Even if you haven’t been following the behind-the-scenes reports of The Dark Tower’s own tumultuous journey to the screen, it’s easy to spot the hallmarks of a troubled production—Taylor appears to have gone through puberty in between principal photography and reshoots, so that his voice drops an octave from one scene to the next, and sometimes one shot to the next. But the movie would have been better as a shaggy, off-the-rails mess than the gutted husk as which it’s ended up. Elba nails the necessary mixture of gravitas and knowing camp; you believe him as both a mythic avenger and a fish out of water who puzzles at the contents of a Manhattan hot dog. But McConaughey’s matter-of-fact evil—he can kill his enemies, with the lone exception of Roland, with a wave of his hand, or by simply telling them to “stop breathing”—reads more like the indifference of a check-cashing movie star, and the movie can’t decide whether it wants to treat Jake as an awestruck boy or a sullen teen.

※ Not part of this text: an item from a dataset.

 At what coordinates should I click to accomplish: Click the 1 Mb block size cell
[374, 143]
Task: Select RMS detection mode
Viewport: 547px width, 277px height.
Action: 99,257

Although the writing has been on the wall for months about The Dark Tower’s not-goodness, plans appear to be proceeding apace for a TV spinoff: To quote a line from the trailers that didn’t end up in the film, you can’t stop what’s coming. And perhaps TV is the place now for sprawling sagas like this one, where you need time to soak up the texture of its many worlds without having to hurtle headlong toward an apocalyptic endgame. But it’s possible for a movie to hint at things outside the frame, to sketch just enough of a place to let our minds fill in the gaps. The Dark Tower manages it on a few occasions, as when Roland and Jake explore an alien world that’s littered with the detritus of eons-old theme parks. Is this a future Earth that exists at the same time as the present one, or a separate society that independently developed roller coasters on its own timeline? But the movie’s empty spaces mostly end up a blur, like exits breezed past as you zip down an endless, undistinguished highway. It gets where it’s going fast enough, but you don’t feel like you’ve traveled anywhere at all.